The family could not imagine life without the baby, who was affectionate and was always with a ready smile. Still, In-sook often felt exhausted by the level of care that Man-su needed. He was nearly five before he became toilet trained.

As In-sook and her husband grow older, they worry about what would become of Man-su when they are gone. Children would bully him. It further scared the mother to realize that mental retardation is a lifelong disability.  

She had heard more than once about the concept of double suicide a mother first killing her disabled child before ending her life. As her husband was getting drunk more often, she thought that it might be the best way to relieve the unbearable burdens on him and her. On many days, when the sun set, she was tempted to take the easy way out. 

The hard spring had passed, and so had the difficult summer and autumn. Man-su has grown tall, handsome and pleasant. He liked to gaze at flowers, the white clouds floating in the sky during the day and the moon and stars decorating the sky at night. He liked to walk his dog, Happy, who jumped to and sat on the boy’s lap.  From his deep brown eyes, the mother noticed a love for nature growing.

One day, In-sook read one of Roald Dahl’s stories to Man-su: “… that weasel is a marvelous little creature. It is the bravest of all the animals. The mother will fight to death to defend her own children. She will never run away, not even from a fox. She will stay beside her nest and fight the fox until she is killed.” Then, she told herself, “I’ll live as long as Man-su is alive and after he’s gone to another world. Then, I’ll be ready to follow him.”

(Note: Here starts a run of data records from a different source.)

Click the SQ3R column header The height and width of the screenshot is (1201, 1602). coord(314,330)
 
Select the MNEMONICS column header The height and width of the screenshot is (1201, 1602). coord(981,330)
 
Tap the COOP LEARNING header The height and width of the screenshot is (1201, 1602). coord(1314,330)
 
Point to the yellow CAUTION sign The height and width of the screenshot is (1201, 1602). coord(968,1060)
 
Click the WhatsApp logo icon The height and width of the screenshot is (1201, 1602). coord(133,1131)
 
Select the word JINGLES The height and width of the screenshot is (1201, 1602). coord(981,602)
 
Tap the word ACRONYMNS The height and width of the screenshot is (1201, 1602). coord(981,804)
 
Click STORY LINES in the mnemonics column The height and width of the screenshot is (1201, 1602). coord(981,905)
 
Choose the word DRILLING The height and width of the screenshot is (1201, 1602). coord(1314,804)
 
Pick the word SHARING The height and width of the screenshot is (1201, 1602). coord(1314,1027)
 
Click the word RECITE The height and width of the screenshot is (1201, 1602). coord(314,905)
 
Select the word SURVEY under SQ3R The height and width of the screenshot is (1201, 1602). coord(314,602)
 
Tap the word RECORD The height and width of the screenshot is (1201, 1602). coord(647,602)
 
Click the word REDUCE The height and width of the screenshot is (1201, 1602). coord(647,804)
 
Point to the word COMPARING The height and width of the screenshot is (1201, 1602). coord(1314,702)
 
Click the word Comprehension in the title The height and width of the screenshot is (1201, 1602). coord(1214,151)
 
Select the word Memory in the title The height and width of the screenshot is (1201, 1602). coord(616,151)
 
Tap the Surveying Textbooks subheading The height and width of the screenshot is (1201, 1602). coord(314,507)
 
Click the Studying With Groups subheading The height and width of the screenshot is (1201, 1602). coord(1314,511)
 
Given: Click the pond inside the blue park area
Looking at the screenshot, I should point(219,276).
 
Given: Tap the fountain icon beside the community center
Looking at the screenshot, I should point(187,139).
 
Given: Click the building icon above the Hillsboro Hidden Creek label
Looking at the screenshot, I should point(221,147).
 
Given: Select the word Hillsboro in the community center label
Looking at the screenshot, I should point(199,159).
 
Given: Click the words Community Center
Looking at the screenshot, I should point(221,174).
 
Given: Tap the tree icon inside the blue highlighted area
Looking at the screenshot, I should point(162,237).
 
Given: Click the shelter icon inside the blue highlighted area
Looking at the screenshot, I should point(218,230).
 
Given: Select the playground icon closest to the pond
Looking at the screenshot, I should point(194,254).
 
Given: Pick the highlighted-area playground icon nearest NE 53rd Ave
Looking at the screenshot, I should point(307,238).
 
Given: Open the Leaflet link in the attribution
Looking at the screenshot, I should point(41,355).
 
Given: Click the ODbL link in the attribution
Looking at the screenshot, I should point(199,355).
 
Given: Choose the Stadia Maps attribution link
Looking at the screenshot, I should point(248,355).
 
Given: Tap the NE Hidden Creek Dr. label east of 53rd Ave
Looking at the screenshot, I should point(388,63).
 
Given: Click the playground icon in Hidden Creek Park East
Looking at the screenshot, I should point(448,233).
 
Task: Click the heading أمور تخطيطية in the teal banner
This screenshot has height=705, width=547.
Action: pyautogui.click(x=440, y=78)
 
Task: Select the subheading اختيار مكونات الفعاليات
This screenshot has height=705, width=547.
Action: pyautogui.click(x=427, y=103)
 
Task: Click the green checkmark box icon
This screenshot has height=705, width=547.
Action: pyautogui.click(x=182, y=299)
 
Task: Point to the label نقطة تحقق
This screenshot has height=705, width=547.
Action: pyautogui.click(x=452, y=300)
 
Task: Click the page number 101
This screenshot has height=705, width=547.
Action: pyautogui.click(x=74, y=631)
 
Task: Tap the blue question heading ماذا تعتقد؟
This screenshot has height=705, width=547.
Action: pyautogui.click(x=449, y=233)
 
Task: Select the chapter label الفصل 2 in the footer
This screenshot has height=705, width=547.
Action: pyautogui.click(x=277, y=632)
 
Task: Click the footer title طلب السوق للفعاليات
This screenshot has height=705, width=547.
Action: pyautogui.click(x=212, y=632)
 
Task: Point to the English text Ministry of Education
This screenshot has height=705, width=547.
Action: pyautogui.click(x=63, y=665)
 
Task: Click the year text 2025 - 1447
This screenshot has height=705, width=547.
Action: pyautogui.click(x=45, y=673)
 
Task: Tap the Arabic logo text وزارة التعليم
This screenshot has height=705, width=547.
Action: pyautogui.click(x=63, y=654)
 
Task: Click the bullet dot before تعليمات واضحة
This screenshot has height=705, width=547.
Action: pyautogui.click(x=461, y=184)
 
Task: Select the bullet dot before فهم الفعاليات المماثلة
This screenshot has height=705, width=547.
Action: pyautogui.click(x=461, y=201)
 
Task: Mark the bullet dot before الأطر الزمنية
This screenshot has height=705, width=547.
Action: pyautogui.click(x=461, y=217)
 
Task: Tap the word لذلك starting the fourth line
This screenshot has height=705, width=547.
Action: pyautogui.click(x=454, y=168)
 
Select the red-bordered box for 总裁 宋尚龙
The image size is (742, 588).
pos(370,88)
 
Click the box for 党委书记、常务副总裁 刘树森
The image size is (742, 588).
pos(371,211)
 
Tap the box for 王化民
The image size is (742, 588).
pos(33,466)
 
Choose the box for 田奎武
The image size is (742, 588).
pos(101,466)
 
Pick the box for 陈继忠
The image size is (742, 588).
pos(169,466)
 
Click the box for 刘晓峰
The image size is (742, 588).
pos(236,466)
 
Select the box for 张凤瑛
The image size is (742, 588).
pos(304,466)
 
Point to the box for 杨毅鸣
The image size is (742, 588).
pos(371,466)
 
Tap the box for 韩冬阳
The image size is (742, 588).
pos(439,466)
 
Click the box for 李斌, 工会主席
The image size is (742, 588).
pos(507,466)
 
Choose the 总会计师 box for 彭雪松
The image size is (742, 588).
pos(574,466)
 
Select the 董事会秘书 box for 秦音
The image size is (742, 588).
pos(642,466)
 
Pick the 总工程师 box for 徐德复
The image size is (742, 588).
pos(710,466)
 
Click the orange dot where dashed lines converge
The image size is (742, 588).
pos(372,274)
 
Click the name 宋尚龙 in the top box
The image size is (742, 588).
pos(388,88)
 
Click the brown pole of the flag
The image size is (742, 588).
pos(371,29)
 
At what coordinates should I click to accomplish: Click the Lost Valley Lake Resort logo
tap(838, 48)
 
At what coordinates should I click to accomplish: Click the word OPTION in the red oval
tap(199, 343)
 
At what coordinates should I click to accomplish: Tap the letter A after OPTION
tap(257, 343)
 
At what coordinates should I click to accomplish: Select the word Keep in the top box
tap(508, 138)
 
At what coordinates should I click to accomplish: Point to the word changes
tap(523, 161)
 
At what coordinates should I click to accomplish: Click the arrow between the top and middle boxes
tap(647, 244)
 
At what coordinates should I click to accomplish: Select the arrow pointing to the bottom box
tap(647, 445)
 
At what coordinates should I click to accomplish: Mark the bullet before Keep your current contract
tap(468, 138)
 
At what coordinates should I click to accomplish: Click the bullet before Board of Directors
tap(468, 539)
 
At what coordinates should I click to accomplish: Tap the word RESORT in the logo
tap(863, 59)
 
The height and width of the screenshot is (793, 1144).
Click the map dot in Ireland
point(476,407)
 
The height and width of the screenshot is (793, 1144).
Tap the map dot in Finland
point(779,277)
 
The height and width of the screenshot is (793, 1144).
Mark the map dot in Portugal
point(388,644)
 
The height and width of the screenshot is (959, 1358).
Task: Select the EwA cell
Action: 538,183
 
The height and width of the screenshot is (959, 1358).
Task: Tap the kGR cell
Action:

The writer was motivated to write this article by a Korea Times article, “Parents, residents spar over school for disabled” published on Sept. 11; “I’m a sinner for having a child with a disability,” said a mother, who was keeling and begging in front of residents who are opposing the construction of a school for children with disabilities children, as the residents believe the school may decrease the property prices in their community.